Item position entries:

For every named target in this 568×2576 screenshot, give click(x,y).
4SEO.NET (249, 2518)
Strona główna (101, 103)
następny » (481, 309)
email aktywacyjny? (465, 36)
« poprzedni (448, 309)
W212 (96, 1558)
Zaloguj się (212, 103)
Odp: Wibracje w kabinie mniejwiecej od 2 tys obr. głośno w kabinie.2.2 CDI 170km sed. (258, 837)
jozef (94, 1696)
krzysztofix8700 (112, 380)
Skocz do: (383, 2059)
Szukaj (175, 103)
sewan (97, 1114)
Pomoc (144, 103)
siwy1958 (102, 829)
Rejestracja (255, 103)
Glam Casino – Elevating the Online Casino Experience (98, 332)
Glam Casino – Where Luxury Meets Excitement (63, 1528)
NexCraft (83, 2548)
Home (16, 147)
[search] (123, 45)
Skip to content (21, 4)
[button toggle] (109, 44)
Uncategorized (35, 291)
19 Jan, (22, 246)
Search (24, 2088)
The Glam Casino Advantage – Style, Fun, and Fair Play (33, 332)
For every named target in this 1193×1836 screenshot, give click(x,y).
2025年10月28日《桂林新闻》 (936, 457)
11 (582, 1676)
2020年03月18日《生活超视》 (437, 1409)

• TASK STATEMENT:
Copy out every line of the listing above word for word, keeping each entry and its coordinates unchanged.

• EXERCISE ANSWER:
For every named target in this 568×2576 screenshot, give click(x,y).
4SEO.NET (249, 2518)
Strona główna (101, 103)
następny » (481, 309)
email aktywacyjny? (465, 36)
« poprzedni (448, 309)
W212 (96, 1558)
Zaloguj się (212, 103)
Odp: Wibracje w kabinie mniejwiecej od 2 tys obr. głośno w kabinie.2.2 CDI 170km sed. (258, 837)
jozef (94, 1696)
krzysztofix8700 (112, 380)
Skocz do: (383, 2059)
Szukaj (175, 103)
sewan (97, 1114)
Pomoc (144, 103)
siwy1958 (102, 829)
Rejestracja (255, 103)
Glam Casino – Elevating the Online Casino Experience (98, 332)
Glam Casino – Where Luxury Meets Excitement (63, 1528)
NexCraft (83, 2548)
Home (16, 147)
[search] (123, 45)
Skip to content (21, 4)
[button toggle] (109, 44)
Uncategorized (35, 291)
19 Jan, (22, 246)
Search (24, 2088)
The Glam Casino Advantage – Style, Fun, and Fair Play (33, 332)
For every named target in this 1193×1836 screenshot, give click(x,y).
2025年10月28日《桂林新闻》 (936, 457)
11 (582, 1676)
2020年03月18日《生活超视》 (437, 1409)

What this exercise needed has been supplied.